Dodatkowo zauważyć należy, że w orzecznictwie TSUE i Sądu Najwyższego na gruncie art. 6 ust. 1 dyrektywy nr 93/13 konsekwentnie przyjmuje się, że nieuczciwość wobec konsumenta określonych postanowień umownych powinna być przez sąd dostrzeżona z urzędu i z urzędu sąd powinien zastosować wobec tych postanowień sankcję braku związania nimi konsumenta. Nie jest zatem w tym zakresie wymagana inicjatywa konsumenta, (zob. wyroki TSUE z 27 czerwca 2000 r., C-40-244/98, Ocėano Grupo Editorial SA przeciwko Rocio Murcianó Quintero i in., z 26 października 2006 r., C-168/05, Elisa Maria Mostaza Claro przeciwko Centro Móvil Milenium SL, z 4 czerwca 2009 r., C-243/08, Pannon GSM Zrt. przeciwko Erzsėbet Sustiknė Györfii oraz uchwała Sadu Najwyższego z 15 września 2020 r., III CZP 87/19, OSNC 2021, Nr 2, poz. 11 oraz uchwała składu siedmiu sędziów Sądu Najwyższego (zasada prawna) z 7 maja 2021 r., III CZP 6/21, OSNC 2021/9/56).

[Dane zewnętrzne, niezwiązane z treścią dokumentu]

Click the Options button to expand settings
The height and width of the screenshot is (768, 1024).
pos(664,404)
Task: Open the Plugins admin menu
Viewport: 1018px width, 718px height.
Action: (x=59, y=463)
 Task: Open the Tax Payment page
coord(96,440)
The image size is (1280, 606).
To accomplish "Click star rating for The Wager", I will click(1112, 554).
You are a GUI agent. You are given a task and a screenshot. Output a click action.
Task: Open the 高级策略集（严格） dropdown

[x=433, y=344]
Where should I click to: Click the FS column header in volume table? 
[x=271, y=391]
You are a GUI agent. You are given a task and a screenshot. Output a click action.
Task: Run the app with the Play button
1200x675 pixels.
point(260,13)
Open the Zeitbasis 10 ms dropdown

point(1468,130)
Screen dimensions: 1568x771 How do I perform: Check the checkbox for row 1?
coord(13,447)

Zgodnie z aktualnie obowiązującą w judykaturze wykładnią art.385 1 § 1 k.c. nie budzi wątpliwości, że postanowienia umowy (regulaminu), które określają zasady przeliczenia kwoty udzielonego kredytu na PLN przy wypłacie kredytu i spłacanych rat na walutę obcą, pozwalające bankowi swobodnie kształtować kurs waluty obcej, mają charakter niedozwolonych postanowień umownych (zob. wyroki Sądu Najwyższego: z 27 lutego 2019 r. II CSK 19/18, LEX nr 2626330, z 29 października 2019 r. V CSK 382/18, LEX nr 2771344). Wskazuje się, że klauzule takie mają charakter abuzywny, bowiem kształtują prawa i obowiązki konsumenta w sposób sprzeczny z dobrymi obyczajami i rażąco naruszają jego interesy. Przy czym sprzeczność z dobrymi obyczajami i naruszenie interesów konsumenta polega w tym wypadku na uzależnieniu wysokości świadczenia banku i konsumenta od swobodnej decyzji banku. Zarówno przeliczenie kwoty kredytu na CHF w chwili jego wypłaty, jak i przeliczenie odwrotne w chwili wymagalności spłacanych rat, służy określeniu wysokości świadczenia konsumenta. Ponadto uregulowanie umowne należy uznać za niedopuszczalne, niezależnie od tego, czy swoboda przedsiębiorcy-banku w ustaleniu kursu jest pełna, czy też w jakiś sposób ograniczona, np. w razie wprowadzenia możliwych maksymalnych odchyleń od kursu ustalanego z wykorzystaniem obiektywnych kryteriów (tak Sąd Najwyższy w wyroku z 22 stycznia 2016 r. I CSK 1049/14, OSNC 2016/11/134). Postanowienia, które uprawniają bank do jednostronnego ustalenia kursów walut, są nietransparentne i pozostawiają pole do jego arbitralnego działania. W ten sposób obarczają kredytobiorcę nieprzewidywalnym ryzykiem oraz naruszają równorzędność stron (zob. wyroki Sądu Najwyższego: z 13 grudnia 2018 r., V CSK 559/17, LEX nr 2618543, z 11 grudnia 2019 r., V CSK 382/18, LEX nr 2771344, z 30 września 2020 r. I CSK 556/18, LEX nr 3126114).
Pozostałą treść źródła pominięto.